Role of peptide conformation in the rate and mechanism of deamidation of asparaginyl residues.

Abstract

The tetrapeptides Val-Asn-Gly-Ala and N-acetyl-Val-Asn-Gly-Ala undergo deamidation of the asparaginyl residue at pH 7.0 at similar rates. However, they form different products. The N-acetyl peptide gave a 3:1 ratio of N-acetyl-Val-isoAsp-Gly-Ala and N-acetyl-Val-Asp-Gly-Ala, respectively. The nonacetylated peptide gave no detectable amounts of these products but rather gave a cyclic peptide formed from the nucleophilic displacement of the asparaginyl side chain amide by the amino terminus of valine. This compound was slowly inverted at carbon 2 of the asparaginyl residue.
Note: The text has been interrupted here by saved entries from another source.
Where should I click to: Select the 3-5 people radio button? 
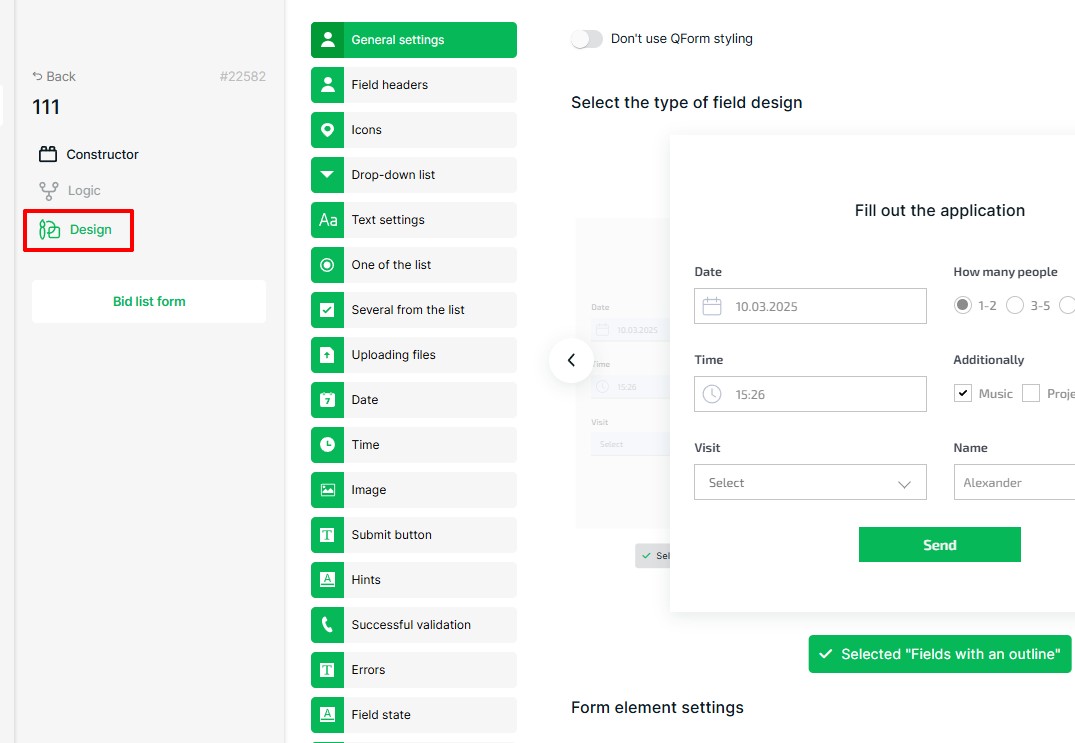[x=1015, y=305]
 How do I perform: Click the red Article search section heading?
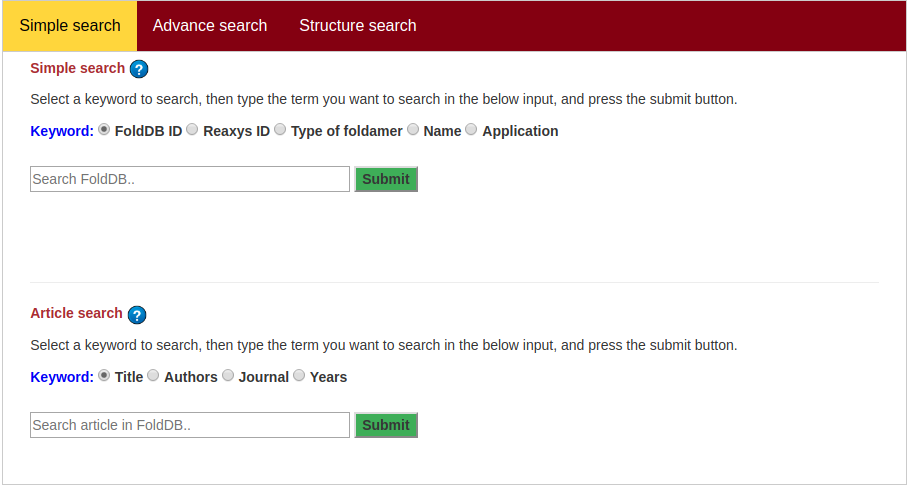click(x=76, y=313)
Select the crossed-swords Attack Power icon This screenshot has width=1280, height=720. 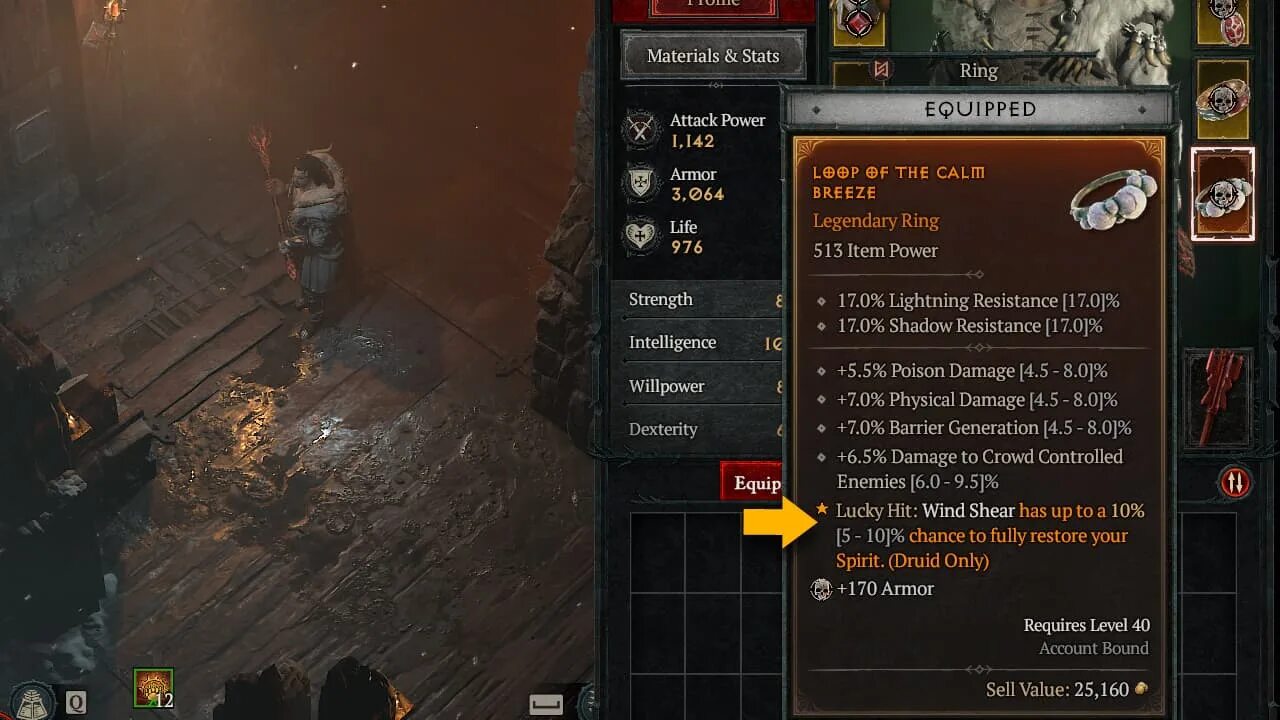coord(640,130)
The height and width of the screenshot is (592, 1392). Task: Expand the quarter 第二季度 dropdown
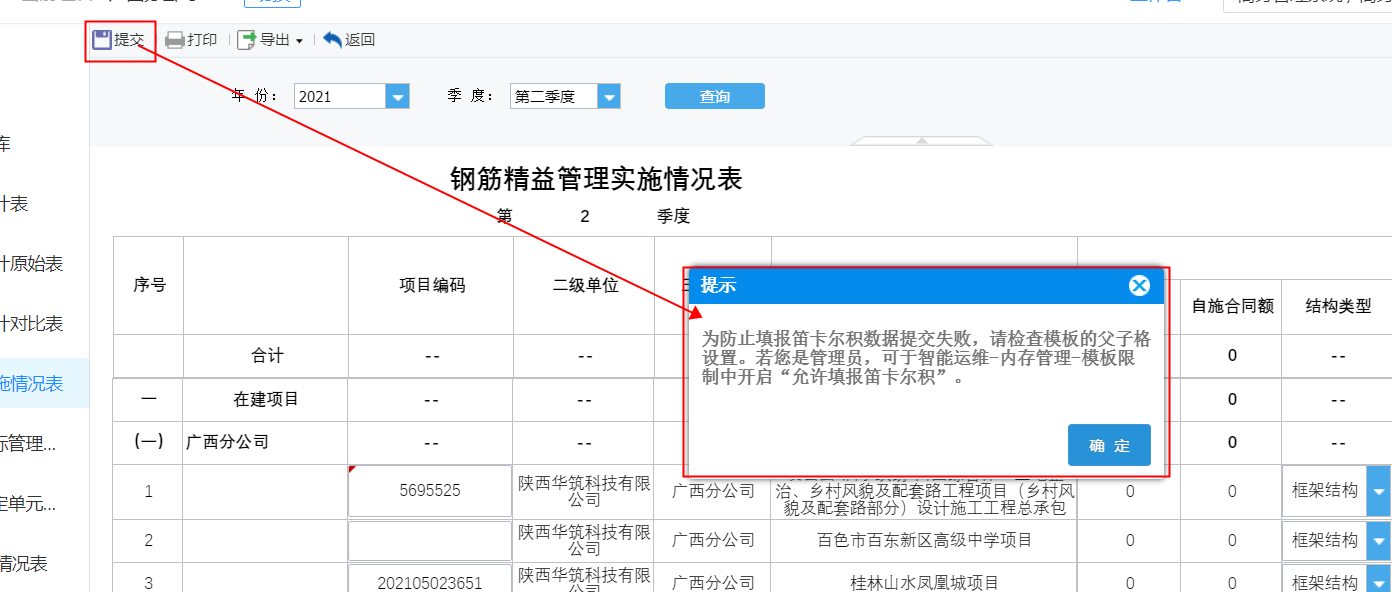pos(609,97)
At pH values above 7.5, the nonacetylated peptide also underwent deamidation to form Val-isoAsp-Gly-Ala and Val-Asp-Gly-Ala in the 3:1 ratio. Proton NMR spectra of the acetylated and nonacetylated tetrapeptides show that below pH 7.5 they have very different preferred conformations, and it is these different conformations which result in the different mechanisms of deamidation. Above pH 9.0, both peptides have similar conformations and deamidate by the same mechanism to give equivalent products. Neither mechanism of deamidation was subject to general base catalysis by the buffer. These results suggest that deamidation rates of the asparaginyl-glycyl sequence in proteins will vary according to the conformation of the peptide backbone of each respective protein. The results also show that asparaginyl residues which are penultimate to the amino terminus can react to form an N-terminal-blocked seven-membered ring.